Start of Block
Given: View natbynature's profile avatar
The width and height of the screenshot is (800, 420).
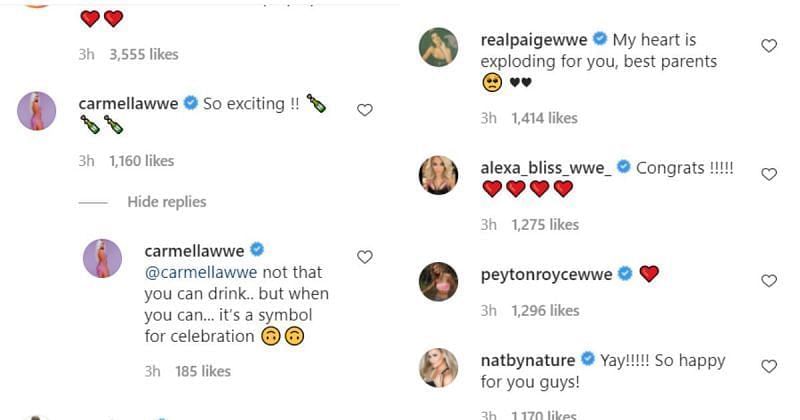Looking at the screenshot, I should [x=438, y=367].
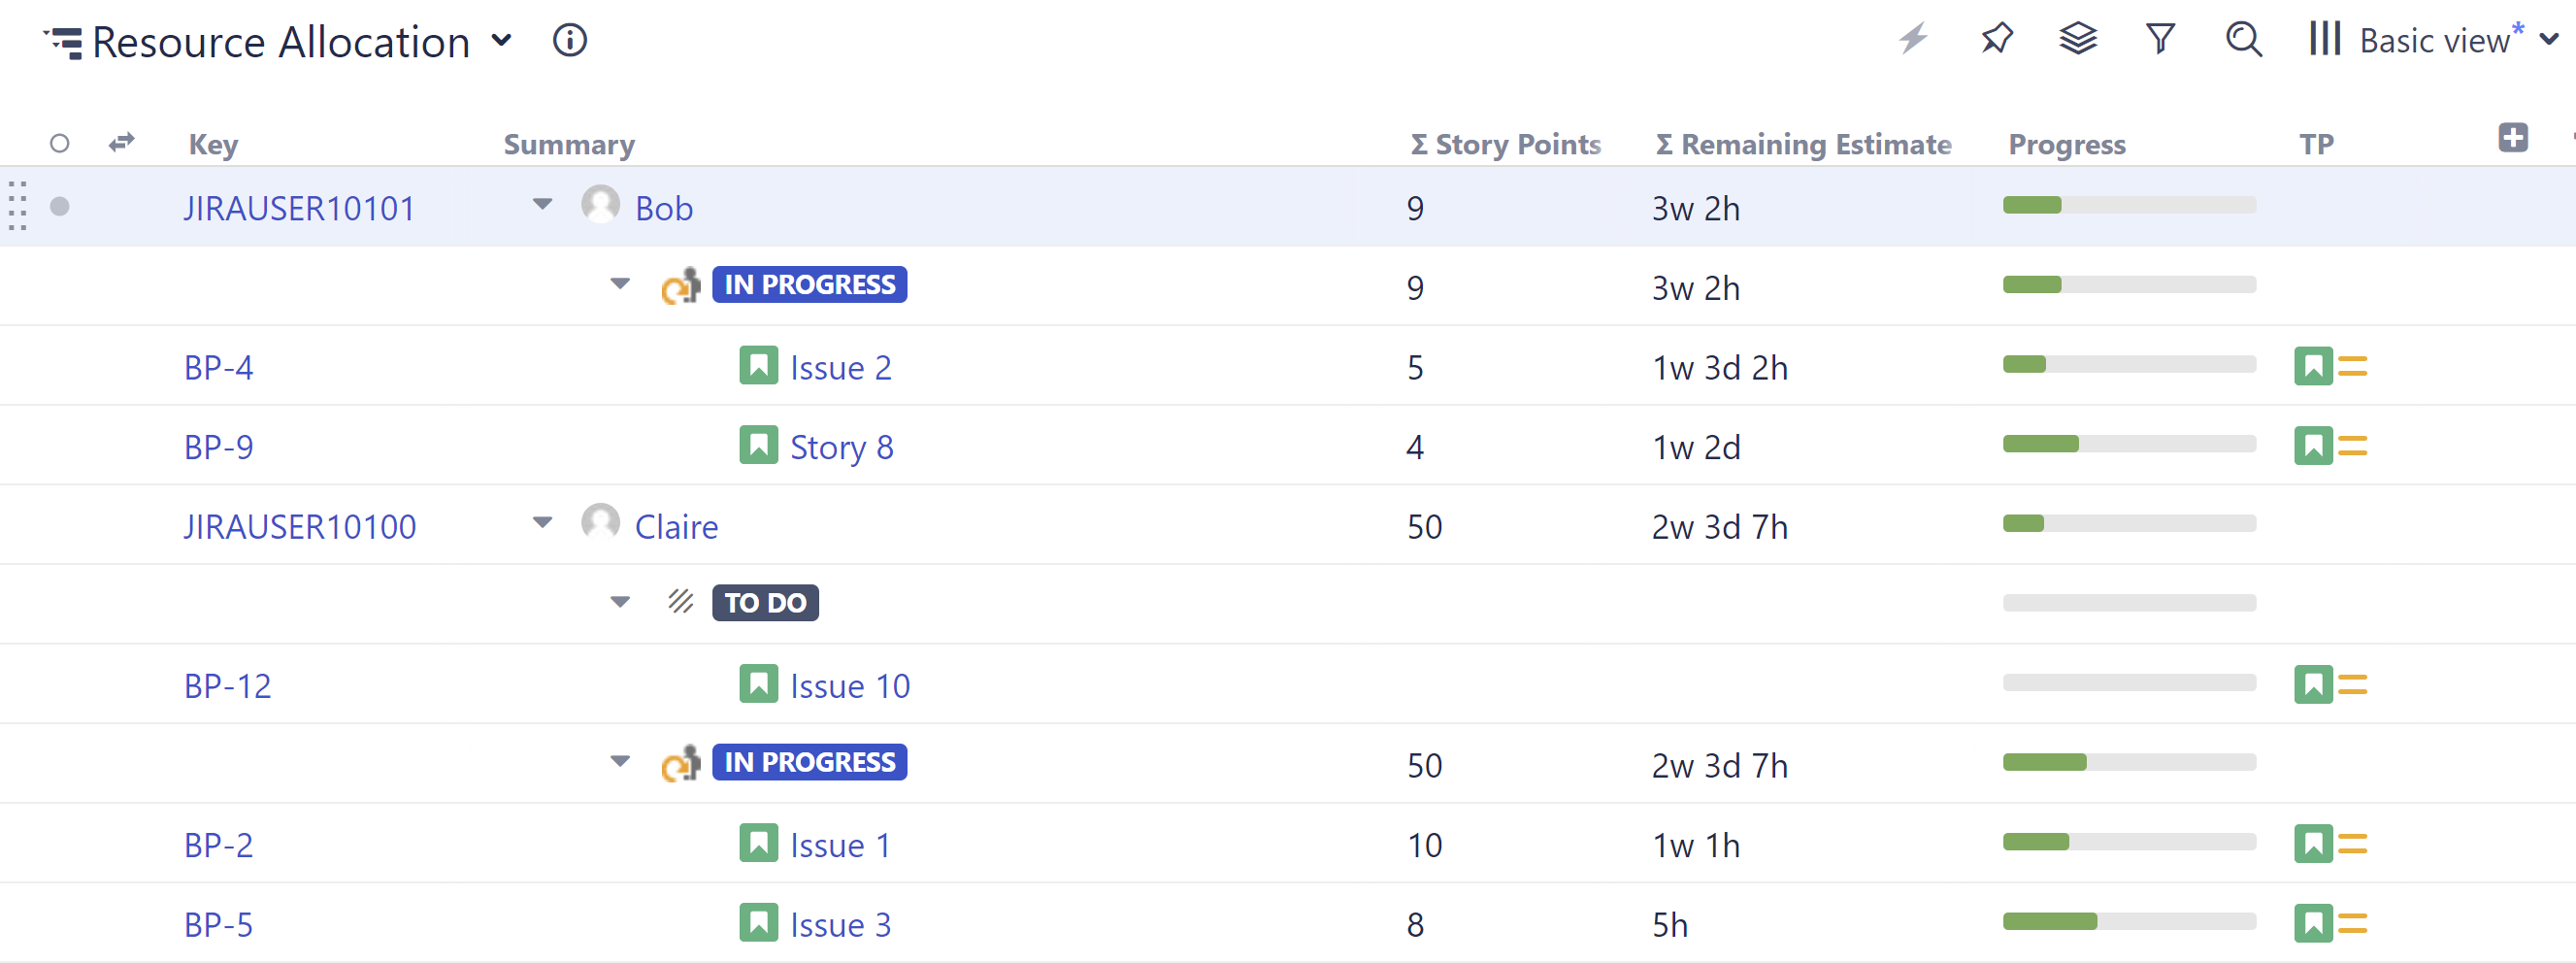Click the automation lightning bolt icon
Viewport: 2576px width, 963px height.
pyautogui.click(x=1913, y=40)
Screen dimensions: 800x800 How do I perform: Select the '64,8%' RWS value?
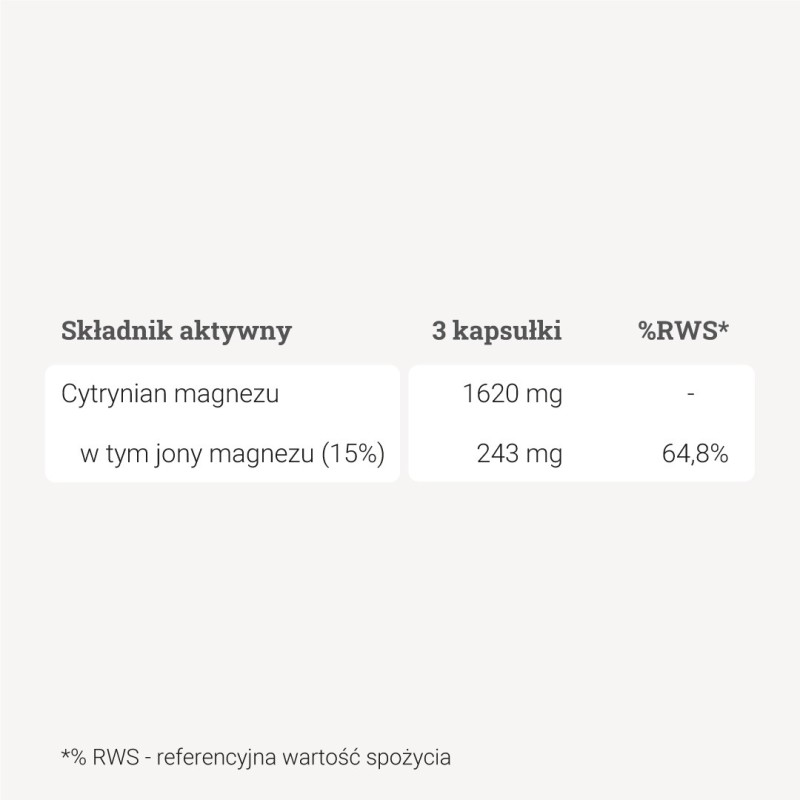click(695, 454)
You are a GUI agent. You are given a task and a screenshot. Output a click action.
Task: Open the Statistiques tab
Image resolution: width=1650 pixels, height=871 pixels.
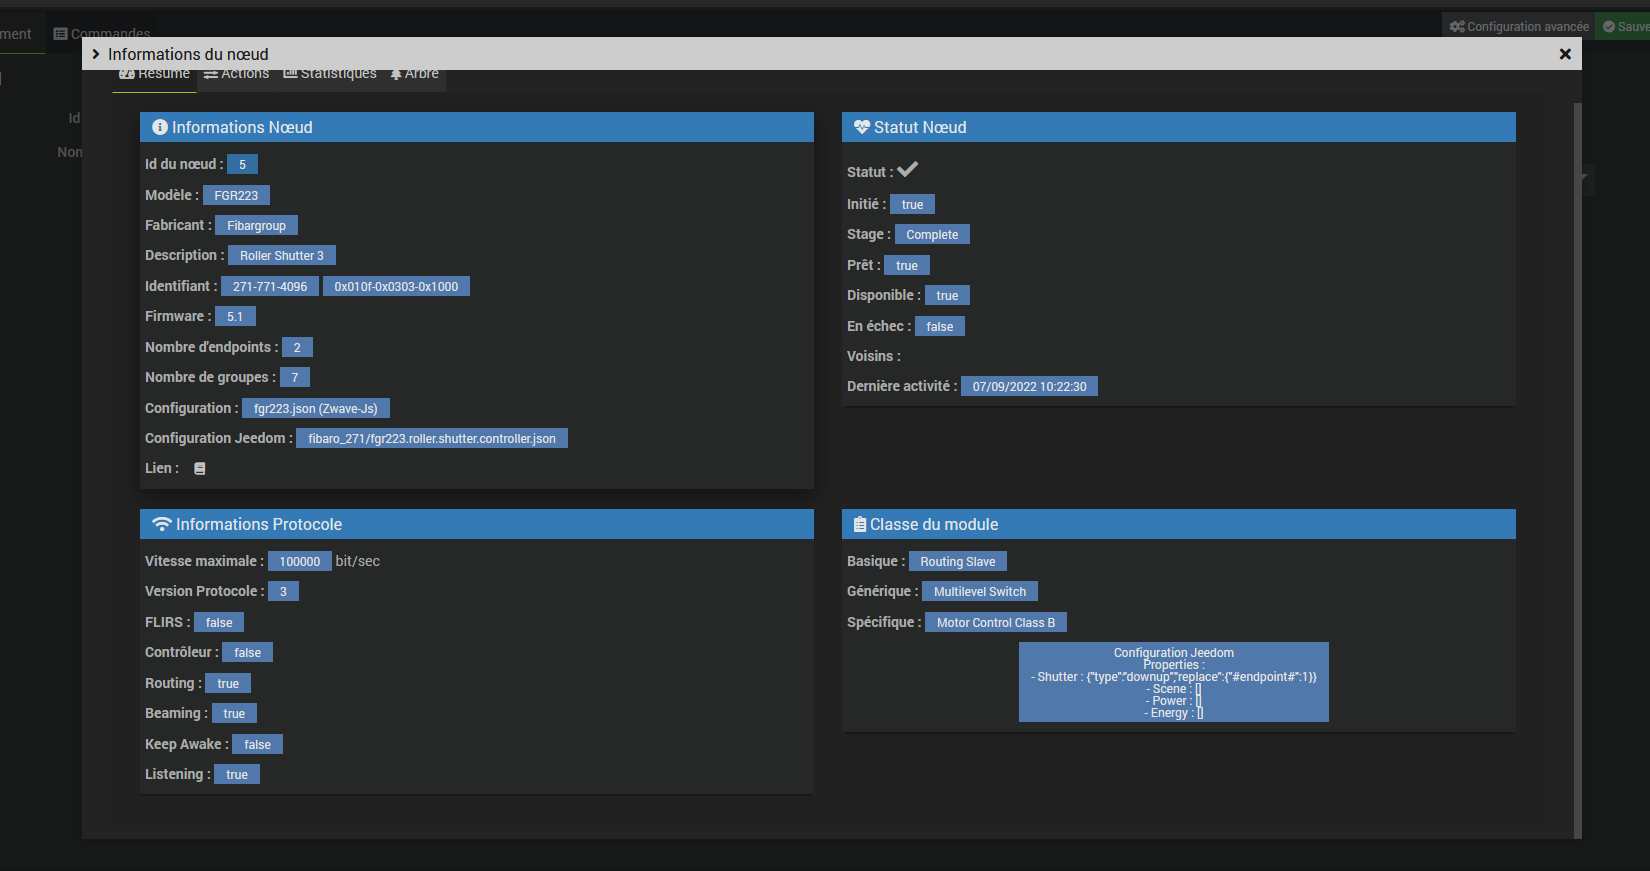click(330, 75)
End of Block
- _What the task requires_: What you give back must match the entries exactly, apart from the omitted pictures.

- _Solution for this problem_:
Given: View natbynature's profile avatar
The width and height of the screenshot is (800, 420).
Looking at the screenshot, I should [x=438, y=367].
Click the automation lightning bolt icon
Viewport: 2576px width, 963px height.
pyautogui.click(x=1913, y=40)
Screen dimensions: 800x800 How do I perform: Select the '64,8%' RWS value?
click(695, 454)
You are a GUI agent. You are given a task and a screenshot. Output a click action.
Task: Open the Statistiques tab
Image resolution: width=1650 pixels, height=871 pixels.
click(330, 75)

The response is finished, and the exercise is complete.